The problem is that while he has certainly been very involved in the attack, it hasn't always brought the best results. Of the 125 possessions De Bruyne has used, only 34 had a positive outcome (a shot or key pass) and 91 had a negative outcome (an unsuccessful pass or take-on). That means just 27% of his possessions have positive outcomes, which is the lowest of any attacking mid or forward on the team. To a certain extent, it makes sense that a player's efficiency will drop the more of the ball he sees. Defenses will focus more on him, closing down earlier and not giving him the space to pass or shoot. At the same time, it speaks to the fact that De Bruyne is not the finished article. In the game against Sevilla in particular, he had a lot of unforced passing errors, often trying to get that killer final ball. That's not always a bad thing, given City last year were probably too careful in possession, and could have used someone like De Bruyne who is constantly trying things. However, the number of times he gives the ball away stifles the attack and puts pressure on the defense, especially since we commit our fullbacks (especially Kolarov) to the attack frequently.
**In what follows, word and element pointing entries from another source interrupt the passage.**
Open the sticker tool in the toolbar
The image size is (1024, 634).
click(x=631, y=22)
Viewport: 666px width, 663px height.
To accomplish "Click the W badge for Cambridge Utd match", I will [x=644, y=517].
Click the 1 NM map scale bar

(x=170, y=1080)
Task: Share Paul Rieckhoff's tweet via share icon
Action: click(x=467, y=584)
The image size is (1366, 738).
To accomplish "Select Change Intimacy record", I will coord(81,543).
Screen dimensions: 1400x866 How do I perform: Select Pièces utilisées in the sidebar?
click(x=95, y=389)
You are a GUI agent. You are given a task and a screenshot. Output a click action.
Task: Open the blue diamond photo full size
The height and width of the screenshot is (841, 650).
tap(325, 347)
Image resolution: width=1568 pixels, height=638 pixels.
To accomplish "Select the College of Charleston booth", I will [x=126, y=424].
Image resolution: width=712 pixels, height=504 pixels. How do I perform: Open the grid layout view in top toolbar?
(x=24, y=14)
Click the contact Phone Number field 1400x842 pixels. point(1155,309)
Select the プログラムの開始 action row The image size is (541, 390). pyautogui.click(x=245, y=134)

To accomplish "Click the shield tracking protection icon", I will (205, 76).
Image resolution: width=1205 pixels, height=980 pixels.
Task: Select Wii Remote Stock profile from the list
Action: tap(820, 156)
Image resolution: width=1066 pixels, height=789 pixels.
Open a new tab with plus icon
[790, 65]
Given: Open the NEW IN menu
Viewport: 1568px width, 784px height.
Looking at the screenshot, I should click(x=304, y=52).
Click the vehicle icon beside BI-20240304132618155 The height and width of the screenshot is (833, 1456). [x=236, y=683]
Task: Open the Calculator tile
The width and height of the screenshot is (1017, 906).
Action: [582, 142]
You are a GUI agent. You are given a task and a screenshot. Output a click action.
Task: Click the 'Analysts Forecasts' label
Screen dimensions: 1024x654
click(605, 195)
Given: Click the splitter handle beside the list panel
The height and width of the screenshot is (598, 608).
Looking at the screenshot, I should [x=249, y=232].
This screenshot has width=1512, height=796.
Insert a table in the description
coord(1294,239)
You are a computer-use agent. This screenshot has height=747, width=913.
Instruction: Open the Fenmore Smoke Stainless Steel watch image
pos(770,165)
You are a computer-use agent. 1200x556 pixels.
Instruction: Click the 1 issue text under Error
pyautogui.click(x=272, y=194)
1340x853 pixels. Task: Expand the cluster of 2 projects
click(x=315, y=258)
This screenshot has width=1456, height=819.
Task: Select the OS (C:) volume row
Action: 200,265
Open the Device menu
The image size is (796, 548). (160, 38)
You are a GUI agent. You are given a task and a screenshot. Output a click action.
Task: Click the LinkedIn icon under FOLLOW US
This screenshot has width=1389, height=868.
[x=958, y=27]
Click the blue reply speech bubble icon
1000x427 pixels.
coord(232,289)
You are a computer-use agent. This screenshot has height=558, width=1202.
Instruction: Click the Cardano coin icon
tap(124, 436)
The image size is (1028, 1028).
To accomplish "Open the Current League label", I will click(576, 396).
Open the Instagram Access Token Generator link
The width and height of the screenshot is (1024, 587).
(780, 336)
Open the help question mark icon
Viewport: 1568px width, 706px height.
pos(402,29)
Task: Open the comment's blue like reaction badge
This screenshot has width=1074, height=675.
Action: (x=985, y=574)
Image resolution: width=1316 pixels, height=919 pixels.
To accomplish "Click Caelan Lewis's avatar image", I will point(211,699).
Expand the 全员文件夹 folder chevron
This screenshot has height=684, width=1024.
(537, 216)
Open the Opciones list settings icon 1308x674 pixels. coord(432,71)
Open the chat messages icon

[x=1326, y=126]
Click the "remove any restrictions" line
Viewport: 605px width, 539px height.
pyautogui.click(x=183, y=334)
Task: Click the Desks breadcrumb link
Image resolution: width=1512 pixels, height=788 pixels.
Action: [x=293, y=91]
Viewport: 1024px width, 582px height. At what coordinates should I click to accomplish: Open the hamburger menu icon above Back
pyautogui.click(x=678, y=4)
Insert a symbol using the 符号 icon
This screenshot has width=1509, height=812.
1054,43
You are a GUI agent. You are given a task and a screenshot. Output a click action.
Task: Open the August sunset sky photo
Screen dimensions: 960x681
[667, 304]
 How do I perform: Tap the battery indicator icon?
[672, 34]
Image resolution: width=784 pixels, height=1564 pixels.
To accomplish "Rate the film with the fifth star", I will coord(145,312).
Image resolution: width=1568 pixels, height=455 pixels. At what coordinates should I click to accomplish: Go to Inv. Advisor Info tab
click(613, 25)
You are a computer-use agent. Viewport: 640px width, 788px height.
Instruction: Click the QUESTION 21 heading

I truly believe De Bruyne has the tools to be the best attacking player in the Premier League, as his touch, finishing ability, and eye for a pass are evident for all to see. However, it's only when he's able to marry efficiency and volume that he will be able to take the next step, and help City take the next step as a team.

Note: All data from

*Usually, Usage Rate also weights for league pace (measured by average possessions per game), but given there are no league-wide comparisons (and perhaps more importantly I haven't done the league-wide stats yet), I'm not including for this article.